Matteo Messina Denaro è stato riconosciuto come mandante insieme a Riina. Il massacro fu la prima volta in cui Riina permise un attentato di questo genere, una dimostrazione di forza e paura rivoluzionaria per l’epoca.

Misteri e piste inesplorate che circondano la strage di capaci

Nonostante le condanne, restano molti dubbi sulle reali responsabilità dietro la strage. Giuseppe Costanza, autista di Falcone e unico sopravvissuto dell’auto del magistrato, ha più volte dichiarato che la verità completa non è emersa. Secondo lui, l’attentato è stato concepito da menti più raffinate di Riina e potrebbe essere stato un depistaggio.
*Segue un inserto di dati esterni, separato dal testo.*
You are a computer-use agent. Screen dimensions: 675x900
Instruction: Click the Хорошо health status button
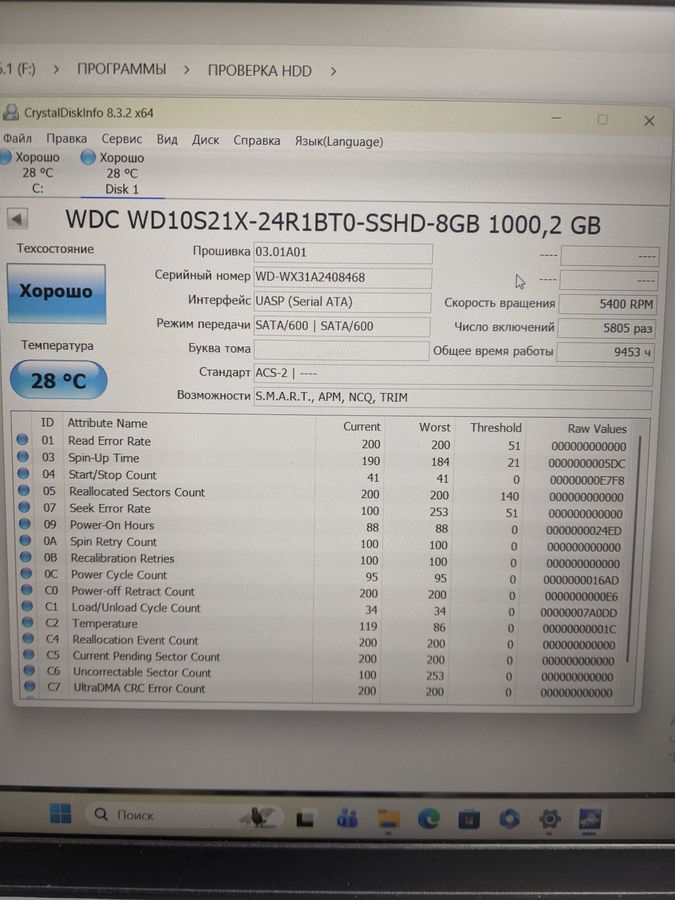click(x=56, y=292)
Si ipotizza anche l’esistenza di un secondo commando, a giudicare dai materiali esplosivi rinvenuti che non combaciano con quelli descritti da pentiti della mafia. Il caso di Pietro Rampulla, esperto di esplosivi che doveva premere il telecomando ma si ritirò all’ultimo momento, aggiunge un altro tassello di suspence. Le sue motivazioni restano sconosciute, e questo ha alimentato ulteriori sospetti.

Ulteriori ombre sull’indagine

Tra le ombre, resta anche il mistero su chi abbia manomesso i computer di Falcone dopo l’attentato e su quali interlocutori influenti Riina avesse prima della strage. Le indagini non hanno chiarito i possibili collegamenti esterni alla mafia, lasciando aperte molte piste investigative.

La strage di capaci tra storia e memoria ancor oggi viva

La strage di Capaci rappresenta un momento cruciale nella storia italiana. Ha segnato una perdita dolorosa e ha ispirato un impegno pubblico che continua dopo tanti anni. Falcone e le vittime di quella tragica mattina sono diventati simboli di una lotta ancora in corso, non solo contro la mafia ma anche contro il silenzio e le complicità.

Il ricordo di quei momenti spinge ancora a riflettere sulle difficoltà che la giustizia incontra in presenza di organizzazioni radicate e violente. Quella bomba ha distrutto un pezzo d’autostrada ma anche la vita di persone che avevano scelto di resistere. Il dibattito rimane acceso sulle responsabilità nascoste e su come la società italiana possa proteggere chi combatte la criminalità sotto ogni forma.